La Centrale: Vado Ligure emblema della disputa fra salute e lavoro

L’11 marzo 2014 il Ministero dell’Ambiente ha sospeso l’Autorizzazione Integrata Ambientale concessa all’impianto termoelettrico Tirreno Power e la centrale è stata sequestrata per consentire alla Procura di Savona di indagare per disastro ambientale e omicidio colposo.

Davide Rossi e Lorenzo Martellacci ci raccontano con La centrale, la reazione della popolazione al blocco dell’attività della centrale termoelettrica attiva da anni. E la reazione non può che essere duplice, come sempre accade in queste circostanze. Successe quasi trent’anni fa quando Eternit dovette chiudere i battenti a Casale Monferrato ed è successo qualche anno fa con l’Ilva di Taranto.

Salute e lavoro, ambiente e occupazione vengono messi su differenti piatti della bilancia.
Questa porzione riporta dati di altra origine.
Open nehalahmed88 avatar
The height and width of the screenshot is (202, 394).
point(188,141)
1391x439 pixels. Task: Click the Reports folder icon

Sempre e con una grande differenza, come fa notare uno degli intervistati: mentre i lavoratori si uniscono e scendono in piazza insieme, i malati lottano ognuno nella loro casa.

E sui media lo spazio dedicato a queste problematiche non è mai abbastanza. Il caso di Vado Ligure non ha avuto rilevanza nazionale, ma, secondo quanto affermato dalla Procura di Savona nel 2014, le morti per tumore dovute alle emissioni della centrale Tirreno Power sarebbero state circa 400 in un decennio. “Si parla delle morti sul lavoro, ma non delle morti per lavoro” spiega nell’epilogo la moglie di un uomo morto per tumore. Ecco perché documentari come La Centrale sono necessari per bucare il muro del silenzio.